• [Vorliegender Text]
--

Die Postbeschäftigten in Hamburg sind aufgebracht. Seitdem die Vorstände des Konzerns öffentlich immer wieder androhen, die Arbeitszeiten zu verlängern und zugesagte Lohnerhöhungen nicht einzulösen, wächst der Widerstand.

Hamburg. "Durch den jahrelangen Jobabbau hat die Arbeitsbelastung für uns Briefträger stark zugenommen. Unsere Zustellbezirke sind heute doppelt so groß wie noch vor 15 Jahren. Da kann es doch nicht sein, dass die Post gerade jenen Mitarbeitern die Löhne kürzen will, die maßgeblich zum finanziellen Erfolg des Konzerns beitragen", ist der Briefträger Michael Wolff (59) empört. "Längere Arbeitszeiten und keine Tariferhöhung kämen einer doppelten Lohnkürzung gleich. Das lassen wir nicht mit uns machen", sagt der Hamburger Familienvater, der seit gut 17 Jahren bei der Deutschen Post beschäftigt ist.

Um die geplanten Sparpläne zu verhindern und den Druck auf den Vorstand zu erhöhen, will die Gewerkschaft Ver.di dem Unternehmen bundesweit einen "heißen Herbst" bescheren. In Hamburg wird es dazu am nächsten Dienstag eine Betriebsversammlung für alle rund 1200 Postzusteller der Stadt geben. "Damit werden am Dienstag in weiten Teilen Hamburgs weder Briefe noch Pakete zugestellt. Die Briefkästen bleiben leer, kein Paket wird ausgefahren", sagte der Ver.di-Fachbereichsleiter Wolfgang Abel dem Abendblatt. Betroffen sind rund 960 000 Haushalte in Hamburg sowie im Umland. Nicht berührt bleiben alle Stadtteile südlich der Elbe wie Harburg oder Bergedorf.

An diesem Sonnabend müssen bereits alle Lübecker wegen einer Betriebsversammlung auf ihre Post verzichten, am Montag alle Braunschweiger. Darüber hinaus sind weitere Aktionen in Norddeutschland und anderen Bundesländern geplant.

--

• [Aufgelistete Einträge]

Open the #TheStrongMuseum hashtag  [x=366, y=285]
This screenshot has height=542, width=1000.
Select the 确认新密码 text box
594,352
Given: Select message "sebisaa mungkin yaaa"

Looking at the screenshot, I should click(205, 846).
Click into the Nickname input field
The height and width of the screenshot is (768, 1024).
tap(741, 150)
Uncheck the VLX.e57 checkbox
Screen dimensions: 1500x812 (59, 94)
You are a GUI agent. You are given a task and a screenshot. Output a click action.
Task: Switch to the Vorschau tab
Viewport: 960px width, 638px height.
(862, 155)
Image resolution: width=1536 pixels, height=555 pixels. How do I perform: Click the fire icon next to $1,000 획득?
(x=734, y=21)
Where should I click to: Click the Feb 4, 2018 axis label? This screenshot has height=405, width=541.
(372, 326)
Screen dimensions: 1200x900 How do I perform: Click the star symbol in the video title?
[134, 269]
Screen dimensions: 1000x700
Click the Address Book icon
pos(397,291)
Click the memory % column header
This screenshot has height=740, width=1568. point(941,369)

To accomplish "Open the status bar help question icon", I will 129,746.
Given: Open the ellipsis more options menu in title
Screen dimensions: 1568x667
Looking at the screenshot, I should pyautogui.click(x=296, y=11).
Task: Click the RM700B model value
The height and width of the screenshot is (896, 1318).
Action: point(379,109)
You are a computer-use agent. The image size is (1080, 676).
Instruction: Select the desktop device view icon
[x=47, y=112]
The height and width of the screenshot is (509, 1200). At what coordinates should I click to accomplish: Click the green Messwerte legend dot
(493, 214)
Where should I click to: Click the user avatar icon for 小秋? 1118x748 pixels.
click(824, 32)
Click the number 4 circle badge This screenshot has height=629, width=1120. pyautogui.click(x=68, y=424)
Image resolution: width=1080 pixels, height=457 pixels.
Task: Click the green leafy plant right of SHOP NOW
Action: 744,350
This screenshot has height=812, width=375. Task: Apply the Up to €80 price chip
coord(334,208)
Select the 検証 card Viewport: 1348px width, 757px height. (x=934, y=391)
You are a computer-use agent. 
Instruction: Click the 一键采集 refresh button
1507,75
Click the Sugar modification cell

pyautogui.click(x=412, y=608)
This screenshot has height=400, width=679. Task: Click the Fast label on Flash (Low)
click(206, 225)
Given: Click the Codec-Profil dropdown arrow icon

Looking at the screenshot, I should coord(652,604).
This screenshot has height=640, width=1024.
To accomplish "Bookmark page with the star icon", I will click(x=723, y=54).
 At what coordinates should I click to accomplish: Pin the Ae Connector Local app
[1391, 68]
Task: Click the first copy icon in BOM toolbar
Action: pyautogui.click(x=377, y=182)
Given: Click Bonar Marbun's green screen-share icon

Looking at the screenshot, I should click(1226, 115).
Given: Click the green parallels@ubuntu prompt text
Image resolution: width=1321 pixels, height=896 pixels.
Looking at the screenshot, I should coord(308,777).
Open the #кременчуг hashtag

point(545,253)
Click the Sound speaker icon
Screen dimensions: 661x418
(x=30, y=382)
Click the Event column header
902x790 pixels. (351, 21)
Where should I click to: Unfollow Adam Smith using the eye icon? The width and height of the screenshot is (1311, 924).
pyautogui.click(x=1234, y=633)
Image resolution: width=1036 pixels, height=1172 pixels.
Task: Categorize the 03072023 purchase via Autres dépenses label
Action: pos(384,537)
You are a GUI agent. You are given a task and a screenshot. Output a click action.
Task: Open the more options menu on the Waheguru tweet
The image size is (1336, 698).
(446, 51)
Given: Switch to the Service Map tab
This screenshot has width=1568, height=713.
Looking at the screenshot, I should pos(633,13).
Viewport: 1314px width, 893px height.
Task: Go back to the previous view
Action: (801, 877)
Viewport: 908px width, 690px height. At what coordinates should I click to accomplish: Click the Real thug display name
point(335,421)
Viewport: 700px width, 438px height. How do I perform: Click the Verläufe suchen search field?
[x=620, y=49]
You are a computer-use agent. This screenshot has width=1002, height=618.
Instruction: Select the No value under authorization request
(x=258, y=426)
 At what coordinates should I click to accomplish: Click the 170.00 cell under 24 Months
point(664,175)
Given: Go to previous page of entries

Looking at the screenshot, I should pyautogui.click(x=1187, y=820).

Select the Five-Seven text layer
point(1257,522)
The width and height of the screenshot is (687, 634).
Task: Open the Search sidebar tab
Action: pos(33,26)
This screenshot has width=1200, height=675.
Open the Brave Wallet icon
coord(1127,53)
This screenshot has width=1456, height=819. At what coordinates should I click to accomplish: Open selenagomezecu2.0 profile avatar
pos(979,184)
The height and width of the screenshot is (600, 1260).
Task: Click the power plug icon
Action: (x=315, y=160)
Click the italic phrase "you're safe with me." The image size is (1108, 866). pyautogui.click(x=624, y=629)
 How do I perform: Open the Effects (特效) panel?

--

Fasse den Text über den Unmut der Hamburger Postbeschäftigten in zwei Sätzen zusammen.

• [Lösung]
Die Postbeschäftigten in Hamburg sind aufgebracht, weil die Vorstände des Konzerns längere Arbeitszeiten androhen und zugesagte Lohnerhöhungen nicht einlösen wollen. Um diese Sparpläne zu verhindern, plant Ver.di bundesweit einen „heißen Herbst“, und in Hamburg werden wegen einer Betriebsversammlung der rund 1200 Zusteller am nächsten Dienstag in weiten Teilen der Stadt weder Briefe noch Pakete zugestellt.